As the submersible nears the site, a passenger sighs loudly. The pilot, presuming that a morose feeling has overtaken the group (common at this stage in the journey), turns on Debussy’s “La cathédrale engloutie.” She tells the story of Ys — the town off the coast of Bretagne that was swallowed by the ocean but, according to legend, still emerges on clear days — and as she does so, she gestures toward the city. Of course, they are in an altogether different place, as the tips of the skyscrapers proclaim, but the piano player, Walter Gieseking, is astonishing and a spell gets cast. Some of the passengers have great-grandparents who were born here. There are reams of photos and videos of the city from when it was vibrant, when it was the center of the universe, and yet it now has a mythical feel, how could it not, how could it not as they propel beneath the surface and put on their wetsuits and flippers and goggles and masks and step into the chamber and shove out into the heavy salt water.
The group is quiet. The pilot guides them down to street level. She shows them the buildings that the residents of one avenue decorated with bright tiles when they knew it would soon be time to leave — they didn’t want the ocean to dislodge their shared memories, and so they constructed a museum even as they were abandoning their city. An official museum would one day be built, they assumed, elsewhere, on dry land, but for any future generations who made the voyage down here, they wanted to explain what it felt like to live in the grime and bustle, in the city that defined the culture for hundreds of years, the city that was propped up by ordinary people shuffling around reading paper-cheap advertisements for papaya drinks that promised nothing short of everlasting life.
Sixteen crooked tile letters spell out: WELCOME TO NEW YORK.
The group swims away, toward the current of the East River, toward the series of bridges that once served as vasculature for the metropolitan area and now appear confused, shorn of purpose. In Midtown, they spiral up along the tallest buildings’ exteriors. The pilot points out the spires gulping down raw sunlight in the open air. The sunken cathedral, she says.
On the shared audio, one of the passengers snorts. Aren’t you moved? the pilot asks. Moved? the passenger repeats. He sounds annoyed. Moved — by God! We’re always going someplace new. We’re always leaving something behind. These streets are gorgeous. What’s there to be sad about? By God. Where are you from? she asks him. Warren, Ohio, he says. It’s a small town, not far from Cleveland. Someone wrote a poem about it. The page of dusk turns like a creaking revolving stage in Warren, Ohio. Right?

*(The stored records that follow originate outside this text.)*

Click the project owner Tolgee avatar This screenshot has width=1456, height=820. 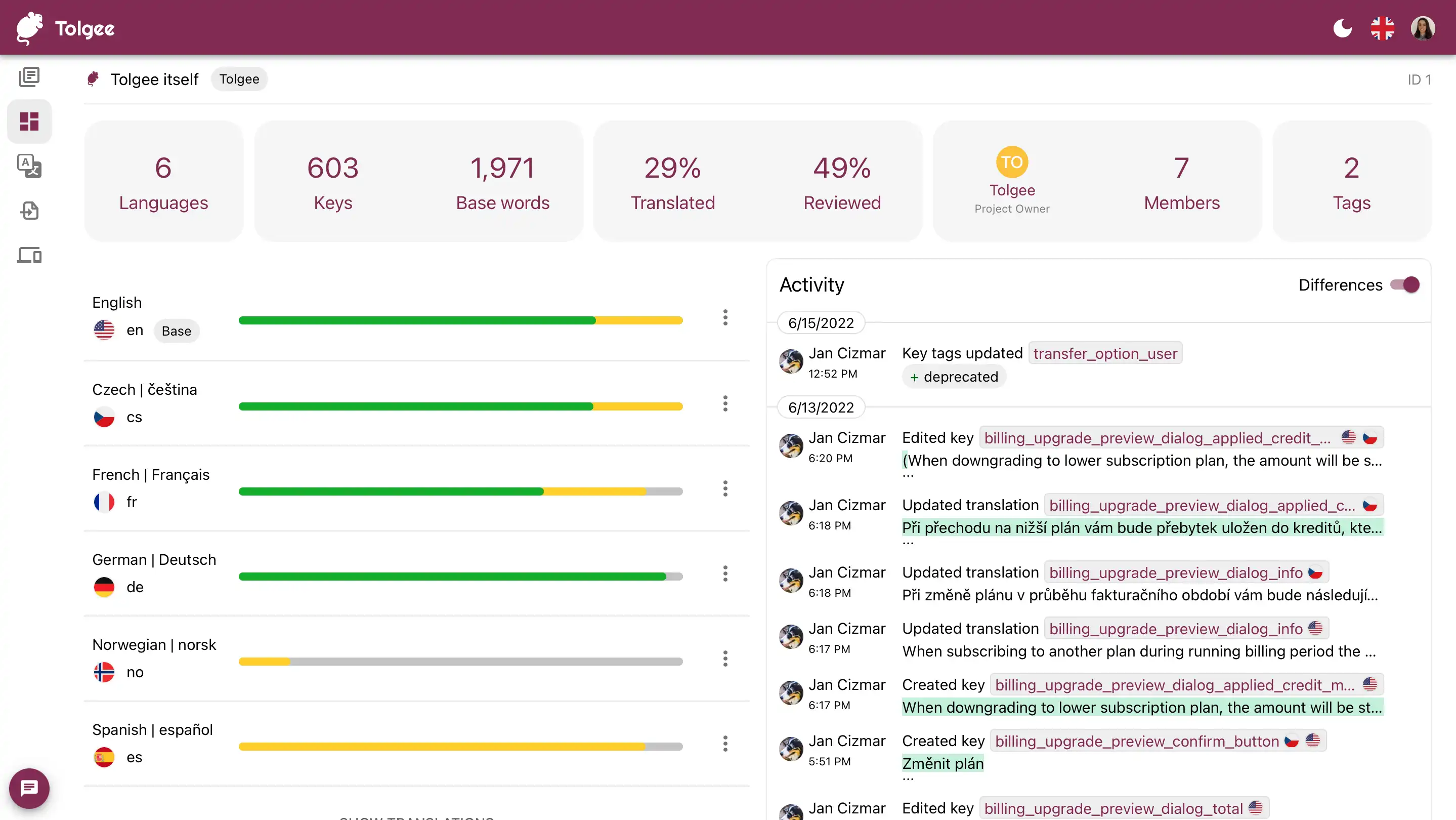click(1011, 162)
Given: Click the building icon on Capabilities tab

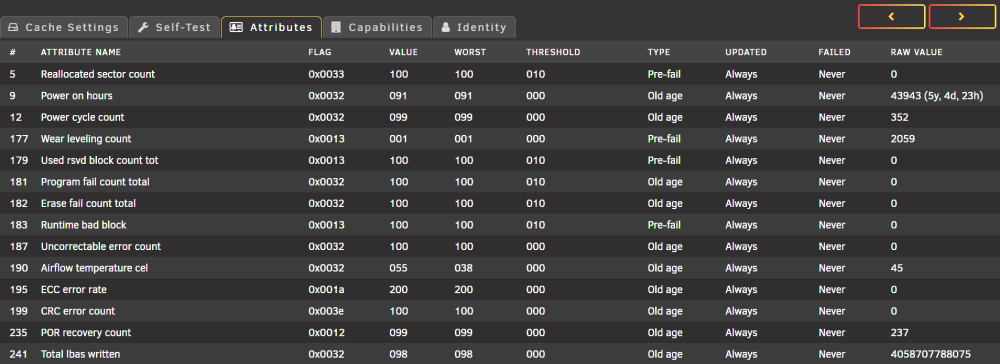Looking at the screenshot, I should coord(336,27).
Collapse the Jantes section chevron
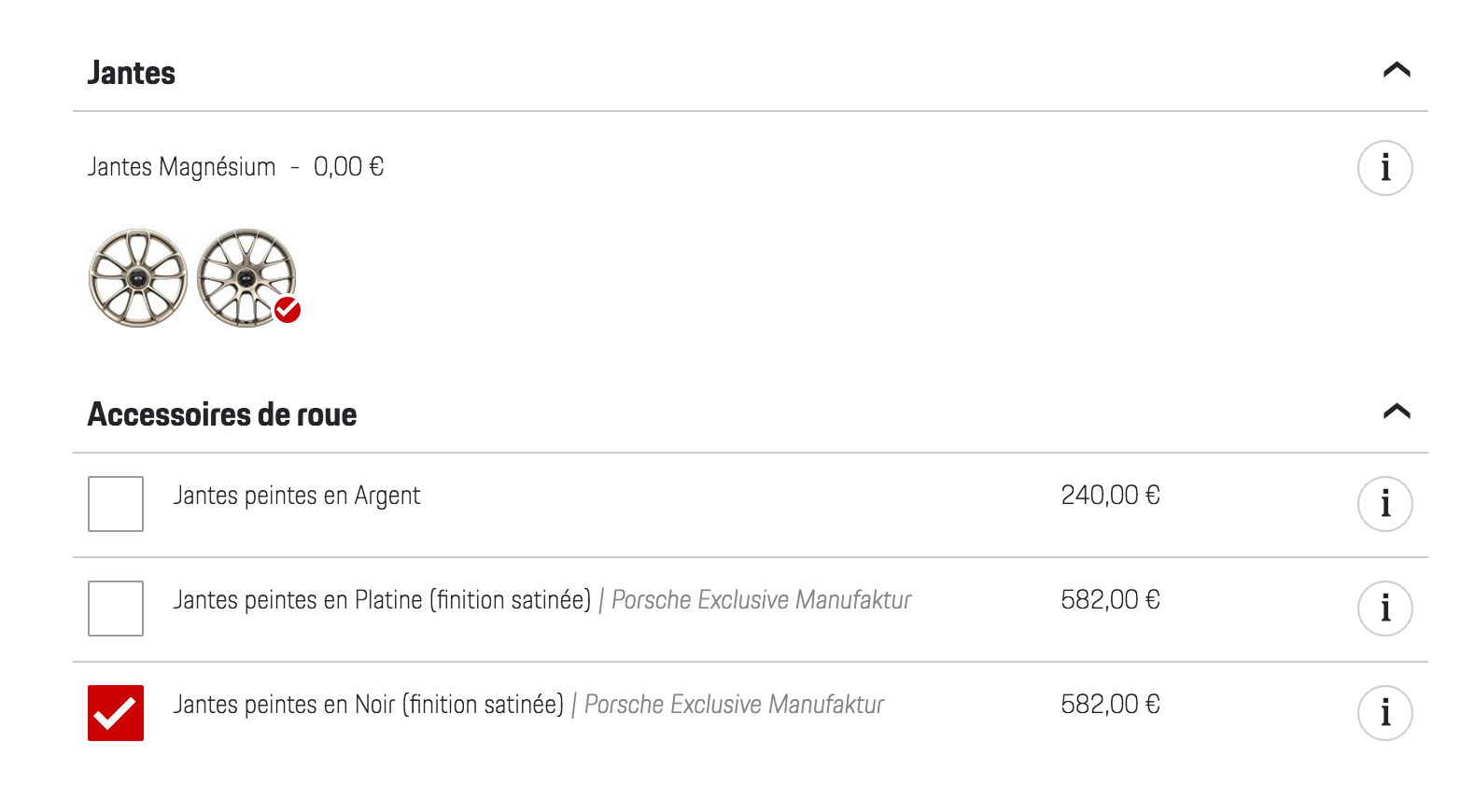1475x812 pixels. [x=1397, y=70]
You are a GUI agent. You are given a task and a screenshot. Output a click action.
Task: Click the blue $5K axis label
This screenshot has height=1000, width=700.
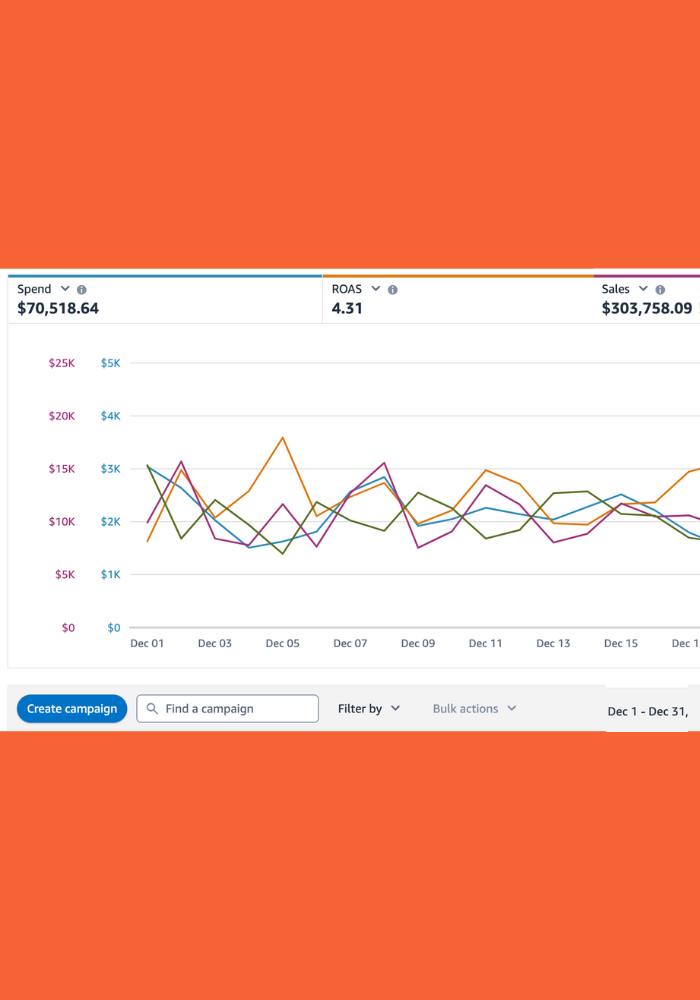110,363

It gets worse: How are we to inhabit this space from which the fourth wall is invariably missing? Such kooky nostalgia. So misguided. By God! Come to Warren, Ohio, spend a day there with me this summer, eat an ice cream in the gazebo. You’ll have the time of your life.
The sun passes behind a cloud, and the water turns dark. A century passes when the light changes like this, the pilot thinks. At length, the group swims past a library, past schools of gray fish darting about in synchrony, past a weathered sign that promises the world’s best cup of coffee. When the pilot starts to offer a comment, the passenger cuts her off, producing videos of New Yorkers drinking coffee at that diner a century ago. By God! he says. It looks like good coffee. Diner coffee: the best. And now it’s gone, and they’re all gone, and the whole world has moved on. Enough of this mawkishness, all of you. You’ve got to find a way to be happy in the here and now. Enough! Enough! The group retreats into silence as they near the submersible. By God, the passenger says, I’m sick of America.